• _Study questions_:
**A.** Answer these questions from the workspace socket note below, marking each answer with the same numeral:
(i) In which file is the new accessibleWorkspaceIds() helper placed?
(ii) Which tier does request-screenshot belong to?
(iii) How many simultaneous socket.io-client connections were used in the smoke test?
**B.** Print the part of the workspace socket note that opens with the words containing "KNOWN REGRESSION (Phase" and closes with "other workspaces' data.", copying it without changes.

• _Text provided_:
Fix: at connect, enumerate the user's accessible workspace_ids (direct workspace_members + org_owner/admin paths + platform_admin 'all') via new accessibleWorkspaceIds() helper in lib/tenancy.js; socket.join one room per workspace. All 12 dashboardNs.emit sites across deviceSocket / heartbeat / server.js / devices route / video-walls route now route via dashboardNs.to(workspaceRoom(...)).emit() with the workspace looked up from the relevant device or wall. New lib/socket-rooms.js holds the helpers and breaks a circular dependency (dashboardSocket already requires heartbeat, so heartbeat can't require dashboardSocket).
Inbound 6 commands rewired to canActOnDevice(socket, deviceId, tier): request-screenshot is read tier (workspace_viewer+); remote-touch/key/start/stop and device-command are write tier (workspace_editor+). Platform_admin and org_owner/admin always pass via actingAs. Legacy admin/superadmin branch dropped.
Lifecycle note: workspace-switch already calls window.location.reload (Phase 3 switcher), which forces a fresh socket with updated memberships - no per-emit re-evaluation needed.
Smoke tested with 3 simultaneous socket.io-client connections (switcher-test, swninja, dw5304 platform_admin) + direct canActOnDevice invocation for 6 user/device/tier combinations. All 9 outbound isolation cells and all 6 permission gates pass. Fixture mutation: switcher-test's Field Crew membership flipped from workspace_editor to workspace_viewer to exercise the read/write tier split in one login.
KNOWN REGRESSION (Phase 3 fix): platform_admin / superadmin no longer has cross-workspace 'see everything' view. Every route migrated tonight (2.2a-2.2m) deliberately removed the role-based bypass per design doc - cross-workspace visibility will come via dedicated admin endpoints in Phase 3, not magic role bypasses. Until Phase 3 ships, platform admins must switch-workspace to see other workspaces' data.

• _Supplied information_:
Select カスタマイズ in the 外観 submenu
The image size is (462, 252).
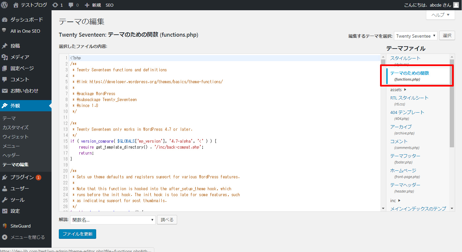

• _Results in order_:
**A.**
(i) lib/tenancy.js
(ii) The read tier (workspace_viewer+).
(iii) Three.

**B.**
KNOWN REGRESSION (Phase 3 fix): platform_admin / superadmin no longer has cross-workspace 'see everything' view. Every route migrated tonight (2.2a-2.2m) deliberately removed the role-based bypass per design doc - cross-workspace visibility will come via dedicated admin endpoints in Phase 3, not magic role bypasses. Until Phase 3 ships, platform admins must switch-workspace to see other workspaces' data.